« Révisons nos Classiques », à l’Entracte

Lundi 27 février 20h45 – Cinéma de Falaise, Salle Jacques Gamblin

Reprise de l’animation « Révisons nos Classiques » avec le thème :
« Rebelles, rebelles » : l’individu face à l’autorité.

L’Entracte vous propose de voir ou revoir des films du patrimoine accompagné de l’intervention d’un spécialiste du cinéma du répertoire : Youri Deschamps

Au programme de ce lundi 27 février : LA BALADE SAUVAGE
Film de 1975, durée 1h35.
Drame américain de Terrence Malick avec Martin Sheen, Sissy Spacek, Warren Oates.
Inspirée par l’histoire authentique de Charlie Stark-Weather, jeune délinquant des années cinquante, évocation de la folle équipée de deux jeunes amants auxquels on refuse le droit de s’aimer.
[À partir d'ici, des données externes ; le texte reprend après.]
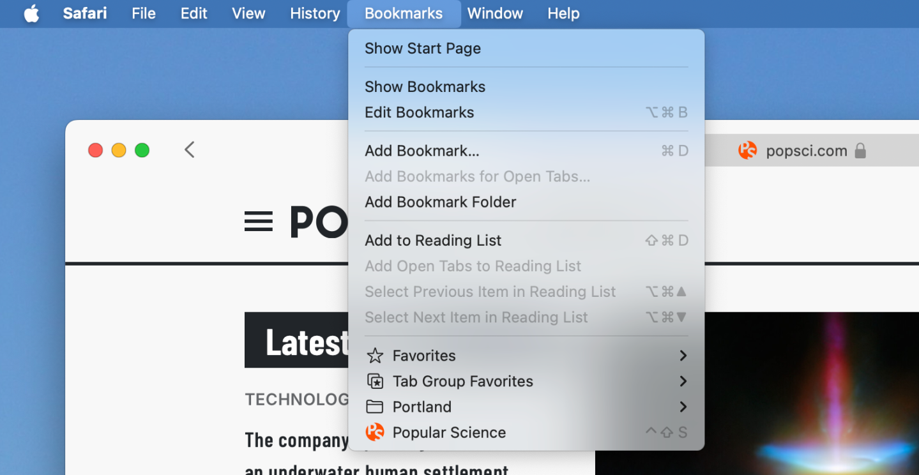Click Add Bookmark Folder

440,202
Ils laissent sur leur passage de nombreux cadavres dont le père de la jeune fille, qui refusait que celle-ci fréquente un éboueur.
En Version Originale sous titrée français – Interdit aux moins de 12 ans – En partenariat avec MaCaO 7ème Art

Force d’opposition, révélateur des iniquités d’un système donné ou bien idéaliste sans cause viscéralement épris de liberté, le personnage du rebelle n’a eu de cesse de traverser les écrans de cinéma et d’y imprimer un imaginaire tenace, dans le bruit et la fureur d’un « non » souverain, édicté en authentique profession de foi clamée haut et fort.
Choisis parmi les récentes ressorties en salles, les trois films de ce nouveau volet de « Révisons nos classiques » explorent le thème de la rébellion dans des contextes divers et des milieux variés : un lycée britannique de la fin des années 60 (If…, Lindsay Anderson, 1968), où un groupe d’élèves se révolte violemment contre le système éducatif et la discipline de fer de leur établissement ; un camp d’entraînement de GI’s en Caroline du Sud pendant la guerre du Vietnam (Full Metal Jaket, Stanley Kubrick, 1987), où une jeune recrue fragilisée et rejetée s’oppose par les armes au conditionnement de l’implacable machine militaire ; et une petite bourgade du middle west à la fin des années 50, où un couple d’écorchés vifs en butte au diktat familial (La Balade sauvage, Terrence Malick, 1974) se retrouve projeté dans une cavale sanglante presque malgré lui. Soit donc trois parcours d’insurgés, à voir ou à redécouvrir, au travers desquels la question de l’individu face à l’autorité se manifeste avec un sens aigu du monde, du cinéma et de leurs mutations respectives.